== What you need to do ==
Copy out all of the material below, putting "screen assistant" in place of "computer-use agent" and keeping everything else the same.

* BEGIN *

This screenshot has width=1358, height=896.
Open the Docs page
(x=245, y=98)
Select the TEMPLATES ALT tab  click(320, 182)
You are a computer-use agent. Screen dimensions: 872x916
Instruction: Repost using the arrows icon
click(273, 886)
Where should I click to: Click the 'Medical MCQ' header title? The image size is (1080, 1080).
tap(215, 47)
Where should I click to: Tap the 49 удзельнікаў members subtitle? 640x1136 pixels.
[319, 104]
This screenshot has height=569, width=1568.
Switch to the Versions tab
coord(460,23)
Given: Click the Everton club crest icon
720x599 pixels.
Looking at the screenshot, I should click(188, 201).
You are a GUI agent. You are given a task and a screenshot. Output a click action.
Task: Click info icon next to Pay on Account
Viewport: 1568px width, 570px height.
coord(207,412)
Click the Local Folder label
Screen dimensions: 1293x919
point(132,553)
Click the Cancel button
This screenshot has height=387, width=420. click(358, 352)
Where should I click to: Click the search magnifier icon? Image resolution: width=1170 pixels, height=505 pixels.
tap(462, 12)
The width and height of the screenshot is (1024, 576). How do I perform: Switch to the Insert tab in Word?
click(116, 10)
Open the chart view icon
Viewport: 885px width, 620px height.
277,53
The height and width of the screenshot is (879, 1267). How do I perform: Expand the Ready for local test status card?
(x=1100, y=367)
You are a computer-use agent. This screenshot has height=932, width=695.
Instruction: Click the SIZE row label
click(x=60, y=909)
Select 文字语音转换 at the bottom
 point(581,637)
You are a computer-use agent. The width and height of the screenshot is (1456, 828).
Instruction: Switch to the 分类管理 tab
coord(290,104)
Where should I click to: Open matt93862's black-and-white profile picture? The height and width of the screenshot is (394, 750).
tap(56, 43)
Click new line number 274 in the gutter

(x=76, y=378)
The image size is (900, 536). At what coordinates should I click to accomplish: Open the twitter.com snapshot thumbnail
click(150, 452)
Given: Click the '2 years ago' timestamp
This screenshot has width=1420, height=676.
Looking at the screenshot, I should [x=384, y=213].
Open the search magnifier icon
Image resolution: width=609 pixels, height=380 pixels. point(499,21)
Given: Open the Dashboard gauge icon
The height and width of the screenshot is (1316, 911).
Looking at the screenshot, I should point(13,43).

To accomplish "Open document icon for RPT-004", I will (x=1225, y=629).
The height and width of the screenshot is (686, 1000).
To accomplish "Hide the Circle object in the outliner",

* END *

== Correct output ==
This screenshot has width=1358, height=896.
Open the Docs page
(x=245, y=98)
Select the TEMPLATES ALT tab  click(320, 182)
You are a screen assistant. Screen dimensions: 872x916
Instruction: Repost using the arrows icon
click(273, 886)
Where should I click to: Click the 'Medical MCQ' header title? The image size is (1080, 1080).
tap(215, 47)
Where should I click to: Tap the 49 удзельнікаў members subtitle? 640x1136 pixels.
[319, 104]
This screenshot has height=569, width=1568.
Switch to the Versions tab
coord(460,23)
Given: Click the Everton club crest icon
720x599 pixels.
Looking at the screenshot, I should click(188, 201).
You are a GUI agent. You are given a task and a screenshot. Output a click action.
Task: Click info icon next to Pay on Account
Viewport: 1568px width, 570px height.
coord(207,412)
Click the Local Folder label
Screen dimensions: 1293x919
point(132,553)
Click the Cancel button
This screenshot has height=387, width=420. click(358, 352)
Where should I click to: Click the search magnifier icon? Image resolution: width=1170 pixels, height=505 pixels.
tap(462, 12)
The width and height of the screenshot is (1024, 576). How do I perform: Switch to the Insert tab in Word?
click(116, 10)
Open the chart view icon
Viewport: 885px width, 620px height.
277,53
The height and width of the screenshot is (879, 1267). How do I perform: Expand the Ready for local test status card?
(x=1100, y=367)
You are a screen assistant. This screenshot has height=932, width=695.
Instruction: Click the SIZE row label
click(x=60, y=909)
Select 文字语音转换 at the bottom
 point(581,637)
You are a screen assistant. The width and height of the screenshot is (1456, 828).
Instruction: Switch to the 分类管理 tab
coord(290,104)
Where should I click to: Open matt93862's black-and-white profile picture? The height and width of the screenshot is (394, 750).
tap(56, 43)
Click new line number 274 in the gutter

(x=76, y=378)
The image size is (900, 536). At what coordinates should I click to accomplish: Open the twitter.com snapshot thumbnail
click(150, 452)
Given: Click the '2 years ago' timestamp
This screenshot has width=1420, height=676.
Looking at the screenshot, I should [x=384, y=213].
Open the search magnifier icon
Image resolution: width=609 pixels, height=380 pixels. point(499,21)
Given: Open the Dashboard gauge icon
The height and width of the screenshot is (1316, 911).
Looking at the screenshot, I should point(13,43).

To accomplish "Open document icon for RPT-004", I will (x=1225, y=629).
The height and width of the screenshot is (686, 1000).
To accomplish "Hide the Circle object in the outliner",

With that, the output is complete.